Protein Diffusion Analysis and Aberration Correction in Single Molecule Localization Microscopy

Single molecule localization microscopy (SMLM) is a powerful tool to measure the spatial localization of molecules with tens of nanometer precision and tens of millisecond time—resolution. When applied to living cells, it can provide the spatial and temporal information of molecular localization and diffusive behaviors of individual proteins in vivo. To fully characterize the distribution of molecular behavior, analysis of a large number of individual measurements is required. The work presented here focuses on the accurate extraction of protein diffusive states from experimental measurements using aberration corrected SMLM. The computational analysis framework fits well-sampled experimental distributions. The robustness of this approach is demonstrated using single-molecule trajectories acquired at different exposure times. The diffusive states are resolved. The results indicate that the fluorescent protein mEos3.2 undergoes confined Brownian diffusing in live Y. enterocolitica cells.
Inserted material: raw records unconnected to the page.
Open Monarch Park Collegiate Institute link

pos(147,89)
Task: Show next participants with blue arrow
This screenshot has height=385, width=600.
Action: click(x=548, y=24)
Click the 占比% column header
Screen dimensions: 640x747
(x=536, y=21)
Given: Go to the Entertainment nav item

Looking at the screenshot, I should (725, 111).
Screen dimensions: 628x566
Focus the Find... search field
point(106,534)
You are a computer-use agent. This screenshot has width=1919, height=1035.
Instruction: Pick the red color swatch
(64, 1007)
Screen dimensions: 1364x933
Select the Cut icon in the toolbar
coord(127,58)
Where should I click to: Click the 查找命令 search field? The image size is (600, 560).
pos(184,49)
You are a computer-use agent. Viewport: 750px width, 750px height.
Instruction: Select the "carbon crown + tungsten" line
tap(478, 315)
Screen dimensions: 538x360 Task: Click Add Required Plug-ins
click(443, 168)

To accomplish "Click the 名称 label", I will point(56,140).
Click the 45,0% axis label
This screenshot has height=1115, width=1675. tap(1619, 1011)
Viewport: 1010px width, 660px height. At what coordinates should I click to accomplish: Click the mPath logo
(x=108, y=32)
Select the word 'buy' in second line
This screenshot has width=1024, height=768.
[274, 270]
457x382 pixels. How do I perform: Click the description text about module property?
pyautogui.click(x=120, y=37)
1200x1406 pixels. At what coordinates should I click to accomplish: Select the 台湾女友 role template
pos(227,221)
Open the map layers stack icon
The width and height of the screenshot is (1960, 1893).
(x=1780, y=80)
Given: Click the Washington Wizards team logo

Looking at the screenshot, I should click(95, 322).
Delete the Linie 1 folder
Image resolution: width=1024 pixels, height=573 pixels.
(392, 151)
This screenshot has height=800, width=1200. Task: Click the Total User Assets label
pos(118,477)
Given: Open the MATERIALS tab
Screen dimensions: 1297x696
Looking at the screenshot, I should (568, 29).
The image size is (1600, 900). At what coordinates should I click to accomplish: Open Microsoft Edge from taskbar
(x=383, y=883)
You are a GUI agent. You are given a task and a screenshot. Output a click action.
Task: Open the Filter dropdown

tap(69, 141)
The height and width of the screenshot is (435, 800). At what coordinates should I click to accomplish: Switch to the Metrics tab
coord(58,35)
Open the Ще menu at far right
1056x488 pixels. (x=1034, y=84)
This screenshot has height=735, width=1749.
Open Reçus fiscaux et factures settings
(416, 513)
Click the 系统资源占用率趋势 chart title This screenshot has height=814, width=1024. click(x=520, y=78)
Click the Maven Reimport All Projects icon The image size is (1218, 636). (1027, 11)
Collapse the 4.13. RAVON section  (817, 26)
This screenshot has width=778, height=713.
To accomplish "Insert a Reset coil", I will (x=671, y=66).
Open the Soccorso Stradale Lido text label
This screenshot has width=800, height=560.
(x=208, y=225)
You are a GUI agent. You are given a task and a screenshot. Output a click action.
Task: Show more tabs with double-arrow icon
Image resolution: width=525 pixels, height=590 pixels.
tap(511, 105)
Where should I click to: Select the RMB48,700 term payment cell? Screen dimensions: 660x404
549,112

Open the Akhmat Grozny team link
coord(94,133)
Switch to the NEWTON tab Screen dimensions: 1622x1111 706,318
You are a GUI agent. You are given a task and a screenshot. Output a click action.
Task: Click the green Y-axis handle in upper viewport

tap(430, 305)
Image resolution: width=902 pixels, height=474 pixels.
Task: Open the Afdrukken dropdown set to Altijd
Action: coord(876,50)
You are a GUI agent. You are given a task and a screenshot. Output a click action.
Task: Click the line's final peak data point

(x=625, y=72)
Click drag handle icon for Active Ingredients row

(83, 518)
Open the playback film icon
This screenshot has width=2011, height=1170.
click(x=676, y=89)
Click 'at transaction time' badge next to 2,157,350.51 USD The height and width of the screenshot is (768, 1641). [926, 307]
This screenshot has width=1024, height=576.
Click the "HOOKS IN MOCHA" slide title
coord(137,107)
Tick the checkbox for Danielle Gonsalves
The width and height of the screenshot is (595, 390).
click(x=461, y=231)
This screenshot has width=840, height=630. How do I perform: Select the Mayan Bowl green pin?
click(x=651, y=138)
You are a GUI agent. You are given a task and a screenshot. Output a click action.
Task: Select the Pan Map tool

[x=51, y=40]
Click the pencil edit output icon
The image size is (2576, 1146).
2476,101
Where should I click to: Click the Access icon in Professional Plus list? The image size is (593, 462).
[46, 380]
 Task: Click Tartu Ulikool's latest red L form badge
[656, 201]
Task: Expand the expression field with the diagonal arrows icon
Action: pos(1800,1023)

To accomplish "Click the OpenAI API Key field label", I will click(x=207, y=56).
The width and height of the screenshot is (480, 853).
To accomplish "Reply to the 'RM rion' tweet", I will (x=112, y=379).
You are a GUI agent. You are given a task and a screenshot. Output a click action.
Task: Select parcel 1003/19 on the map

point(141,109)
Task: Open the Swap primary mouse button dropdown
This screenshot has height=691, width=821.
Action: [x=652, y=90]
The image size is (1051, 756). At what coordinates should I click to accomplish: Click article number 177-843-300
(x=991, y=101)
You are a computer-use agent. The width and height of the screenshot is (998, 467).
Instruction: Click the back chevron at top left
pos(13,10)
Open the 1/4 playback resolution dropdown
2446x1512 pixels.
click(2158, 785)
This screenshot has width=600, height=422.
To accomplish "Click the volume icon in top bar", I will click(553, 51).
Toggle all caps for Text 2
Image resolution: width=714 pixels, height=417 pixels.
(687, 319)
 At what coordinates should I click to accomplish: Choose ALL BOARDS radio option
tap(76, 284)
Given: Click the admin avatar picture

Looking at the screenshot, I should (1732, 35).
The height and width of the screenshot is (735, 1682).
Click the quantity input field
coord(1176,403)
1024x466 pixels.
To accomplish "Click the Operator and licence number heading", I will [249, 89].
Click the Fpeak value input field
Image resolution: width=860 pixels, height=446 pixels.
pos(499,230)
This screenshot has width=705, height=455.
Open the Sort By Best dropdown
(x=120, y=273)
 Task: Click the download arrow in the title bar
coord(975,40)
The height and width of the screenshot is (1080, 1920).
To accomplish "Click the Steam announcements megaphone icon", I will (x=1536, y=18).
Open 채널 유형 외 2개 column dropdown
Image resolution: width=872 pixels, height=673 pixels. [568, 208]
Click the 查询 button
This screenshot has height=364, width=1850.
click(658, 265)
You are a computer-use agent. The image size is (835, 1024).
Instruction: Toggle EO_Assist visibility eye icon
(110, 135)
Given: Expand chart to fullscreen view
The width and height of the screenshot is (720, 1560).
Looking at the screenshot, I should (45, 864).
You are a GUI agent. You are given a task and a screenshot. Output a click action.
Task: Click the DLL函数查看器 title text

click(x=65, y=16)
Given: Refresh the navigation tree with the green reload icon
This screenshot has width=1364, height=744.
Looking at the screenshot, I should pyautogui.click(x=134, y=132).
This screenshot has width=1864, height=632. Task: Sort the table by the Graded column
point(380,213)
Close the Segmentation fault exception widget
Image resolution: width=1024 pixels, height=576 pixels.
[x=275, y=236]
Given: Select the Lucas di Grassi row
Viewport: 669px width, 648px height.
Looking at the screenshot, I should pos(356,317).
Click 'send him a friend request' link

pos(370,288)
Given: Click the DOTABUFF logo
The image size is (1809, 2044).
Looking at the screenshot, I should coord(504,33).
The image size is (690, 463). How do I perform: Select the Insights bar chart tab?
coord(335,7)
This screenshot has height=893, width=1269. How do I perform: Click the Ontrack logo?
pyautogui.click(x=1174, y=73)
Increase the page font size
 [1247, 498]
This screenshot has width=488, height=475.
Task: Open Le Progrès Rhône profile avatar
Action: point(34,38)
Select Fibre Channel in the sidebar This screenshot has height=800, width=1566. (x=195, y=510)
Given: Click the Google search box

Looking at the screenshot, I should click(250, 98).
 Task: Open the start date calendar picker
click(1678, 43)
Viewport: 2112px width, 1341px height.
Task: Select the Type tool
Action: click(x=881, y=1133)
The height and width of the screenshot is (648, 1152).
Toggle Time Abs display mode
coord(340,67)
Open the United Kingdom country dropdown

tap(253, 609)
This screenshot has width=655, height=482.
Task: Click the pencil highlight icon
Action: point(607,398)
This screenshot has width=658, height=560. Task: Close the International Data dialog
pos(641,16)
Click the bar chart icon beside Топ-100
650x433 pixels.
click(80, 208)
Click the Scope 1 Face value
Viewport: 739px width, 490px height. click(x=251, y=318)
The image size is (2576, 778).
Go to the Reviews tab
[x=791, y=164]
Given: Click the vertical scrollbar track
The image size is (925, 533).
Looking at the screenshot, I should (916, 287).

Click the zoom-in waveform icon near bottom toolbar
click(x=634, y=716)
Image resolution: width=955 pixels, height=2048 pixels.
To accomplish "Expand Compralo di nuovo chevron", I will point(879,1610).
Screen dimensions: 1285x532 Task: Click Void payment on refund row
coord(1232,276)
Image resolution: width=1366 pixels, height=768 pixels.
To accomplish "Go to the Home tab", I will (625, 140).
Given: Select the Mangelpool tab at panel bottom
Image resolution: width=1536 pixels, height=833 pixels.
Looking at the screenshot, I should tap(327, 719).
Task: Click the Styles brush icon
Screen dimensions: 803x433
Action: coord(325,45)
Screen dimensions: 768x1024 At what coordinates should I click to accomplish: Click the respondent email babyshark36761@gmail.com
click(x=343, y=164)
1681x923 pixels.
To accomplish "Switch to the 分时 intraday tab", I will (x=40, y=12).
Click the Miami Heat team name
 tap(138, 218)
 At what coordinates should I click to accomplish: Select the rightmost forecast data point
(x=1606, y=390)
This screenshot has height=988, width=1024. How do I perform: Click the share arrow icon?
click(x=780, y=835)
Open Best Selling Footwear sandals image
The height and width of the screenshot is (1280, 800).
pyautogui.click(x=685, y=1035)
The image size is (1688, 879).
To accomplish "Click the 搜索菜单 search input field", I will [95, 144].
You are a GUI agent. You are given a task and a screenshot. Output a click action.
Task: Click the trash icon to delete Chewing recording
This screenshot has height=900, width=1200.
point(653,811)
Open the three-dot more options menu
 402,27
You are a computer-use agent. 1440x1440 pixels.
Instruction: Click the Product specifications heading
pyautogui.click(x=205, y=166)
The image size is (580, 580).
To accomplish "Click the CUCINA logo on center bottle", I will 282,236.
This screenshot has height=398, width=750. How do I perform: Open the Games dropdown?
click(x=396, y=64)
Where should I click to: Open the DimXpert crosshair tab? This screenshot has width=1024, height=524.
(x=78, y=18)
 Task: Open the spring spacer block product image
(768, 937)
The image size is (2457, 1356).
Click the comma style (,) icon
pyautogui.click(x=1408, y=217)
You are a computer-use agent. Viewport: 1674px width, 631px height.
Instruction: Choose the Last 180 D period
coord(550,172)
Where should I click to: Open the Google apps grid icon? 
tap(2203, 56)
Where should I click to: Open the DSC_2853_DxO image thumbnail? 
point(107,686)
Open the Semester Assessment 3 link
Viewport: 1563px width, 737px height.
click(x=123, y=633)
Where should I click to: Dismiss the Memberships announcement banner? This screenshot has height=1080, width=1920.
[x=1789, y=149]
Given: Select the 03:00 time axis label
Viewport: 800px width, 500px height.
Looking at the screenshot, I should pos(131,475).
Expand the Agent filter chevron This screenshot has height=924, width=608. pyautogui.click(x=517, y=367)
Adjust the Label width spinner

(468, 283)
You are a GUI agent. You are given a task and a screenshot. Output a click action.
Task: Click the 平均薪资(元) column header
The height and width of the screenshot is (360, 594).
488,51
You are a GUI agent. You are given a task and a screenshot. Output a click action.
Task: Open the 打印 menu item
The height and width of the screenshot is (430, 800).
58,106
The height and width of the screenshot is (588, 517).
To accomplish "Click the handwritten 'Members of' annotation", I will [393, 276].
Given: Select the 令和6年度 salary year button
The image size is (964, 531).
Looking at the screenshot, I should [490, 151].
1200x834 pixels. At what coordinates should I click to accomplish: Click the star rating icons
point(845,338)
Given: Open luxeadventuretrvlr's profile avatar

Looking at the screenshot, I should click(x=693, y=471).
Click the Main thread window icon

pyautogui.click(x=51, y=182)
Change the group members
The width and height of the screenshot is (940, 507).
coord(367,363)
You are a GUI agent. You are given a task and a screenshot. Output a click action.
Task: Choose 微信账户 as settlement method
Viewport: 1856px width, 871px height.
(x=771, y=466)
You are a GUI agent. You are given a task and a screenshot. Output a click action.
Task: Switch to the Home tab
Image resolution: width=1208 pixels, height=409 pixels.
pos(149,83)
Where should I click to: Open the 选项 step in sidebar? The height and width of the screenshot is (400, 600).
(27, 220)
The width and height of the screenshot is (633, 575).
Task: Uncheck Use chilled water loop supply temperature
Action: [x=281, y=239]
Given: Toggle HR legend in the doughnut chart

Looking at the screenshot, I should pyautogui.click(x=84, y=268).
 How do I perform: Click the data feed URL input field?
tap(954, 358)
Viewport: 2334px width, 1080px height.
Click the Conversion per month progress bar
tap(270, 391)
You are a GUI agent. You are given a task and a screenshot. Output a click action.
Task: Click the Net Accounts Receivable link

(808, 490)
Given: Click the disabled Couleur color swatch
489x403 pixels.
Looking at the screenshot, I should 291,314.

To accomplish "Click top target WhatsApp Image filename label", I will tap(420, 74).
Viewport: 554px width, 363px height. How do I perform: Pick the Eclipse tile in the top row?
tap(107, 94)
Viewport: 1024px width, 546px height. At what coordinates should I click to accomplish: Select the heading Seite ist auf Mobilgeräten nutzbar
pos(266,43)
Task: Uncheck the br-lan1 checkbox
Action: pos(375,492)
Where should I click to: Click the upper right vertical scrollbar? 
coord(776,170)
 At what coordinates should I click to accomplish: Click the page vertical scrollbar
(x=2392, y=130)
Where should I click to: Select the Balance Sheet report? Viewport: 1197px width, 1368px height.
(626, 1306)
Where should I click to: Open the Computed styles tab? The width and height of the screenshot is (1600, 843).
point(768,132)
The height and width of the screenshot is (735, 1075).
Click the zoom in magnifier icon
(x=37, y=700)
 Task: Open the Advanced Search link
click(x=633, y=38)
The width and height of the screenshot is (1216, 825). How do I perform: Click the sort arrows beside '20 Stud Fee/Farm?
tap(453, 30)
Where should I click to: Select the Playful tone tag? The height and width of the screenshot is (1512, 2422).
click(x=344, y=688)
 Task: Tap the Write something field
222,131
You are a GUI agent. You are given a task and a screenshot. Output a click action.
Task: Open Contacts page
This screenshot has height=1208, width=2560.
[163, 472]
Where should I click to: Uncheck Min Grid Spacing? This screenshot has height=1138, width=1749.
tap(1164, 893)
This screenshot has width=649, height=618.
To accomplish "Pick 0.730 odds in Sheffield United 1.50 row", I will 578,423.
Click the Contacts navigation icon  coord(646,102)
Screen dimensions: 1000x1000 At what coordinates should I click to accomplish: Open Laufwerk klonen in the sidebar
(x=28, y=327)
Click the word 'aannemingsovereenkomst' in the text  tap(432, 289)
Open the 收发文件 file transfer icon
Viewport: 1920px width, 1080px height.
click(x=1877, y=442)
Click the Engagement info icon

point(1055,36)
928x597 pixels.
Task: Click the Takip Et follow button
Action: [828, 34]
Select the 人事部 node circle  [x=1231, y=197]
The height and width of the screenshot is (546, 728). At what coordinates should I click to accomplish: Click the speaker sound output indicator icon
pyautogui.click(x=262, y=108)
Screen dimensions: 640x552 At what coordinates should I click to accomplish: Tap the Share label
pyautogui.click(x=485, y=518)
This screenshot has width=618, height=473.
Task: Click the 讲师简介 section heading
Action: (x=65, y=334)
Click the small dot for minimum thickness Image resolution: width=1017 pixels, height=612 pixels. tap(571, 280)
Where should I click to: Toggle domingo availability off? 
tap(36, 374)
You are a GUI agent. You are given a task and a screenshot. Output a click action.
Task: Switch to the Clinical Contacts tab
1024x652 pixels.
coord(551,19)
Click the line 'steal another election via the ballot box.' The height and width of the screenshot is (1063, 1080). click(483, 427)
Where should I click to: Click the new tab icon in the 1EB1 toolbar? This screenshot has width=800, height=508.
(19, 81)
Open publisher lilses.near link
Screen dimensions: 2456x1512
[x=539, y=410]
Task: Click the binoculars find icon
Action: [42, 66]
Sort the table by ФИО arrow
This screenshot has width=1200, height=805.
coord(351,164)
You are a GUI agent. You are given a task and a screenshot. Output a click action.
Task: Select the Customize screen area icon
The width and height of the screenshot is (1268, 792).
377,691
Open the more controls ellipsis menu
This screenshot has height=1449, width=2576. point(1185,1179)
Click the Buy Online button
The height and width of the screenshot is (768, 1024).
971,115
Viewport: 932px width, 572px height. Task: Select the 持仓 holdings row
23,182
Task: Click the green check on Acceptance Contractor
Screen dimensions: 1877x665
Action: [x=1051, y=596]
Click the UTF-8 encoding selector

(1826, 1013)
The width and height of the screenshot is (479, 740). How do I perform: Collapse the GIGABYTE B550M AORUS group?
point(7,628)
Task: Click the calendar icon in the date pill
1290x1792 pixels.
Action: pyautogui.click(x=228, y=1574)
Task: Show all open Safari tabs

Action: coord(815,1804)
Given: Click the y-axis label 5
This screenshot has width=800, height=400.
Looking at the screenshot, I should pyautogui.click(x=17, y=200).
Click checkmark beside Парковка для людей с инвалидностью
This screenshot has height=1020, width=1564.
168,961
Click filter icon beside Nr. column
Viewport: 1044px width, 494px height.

To further the quality and quantity of single-molecule localizations, a phase-retrieved vectorial PSF model is introduced to account for aberrations in ultra-wide fields-of-view imaging. The spatially-variant aberrations in two color channels of a 3D single-molecule microscope are quantified. By computationally correcting spatially-variant aberrations during data post-processing, emitters can be localized with improved precision throughout the ultra-wide field-of-view.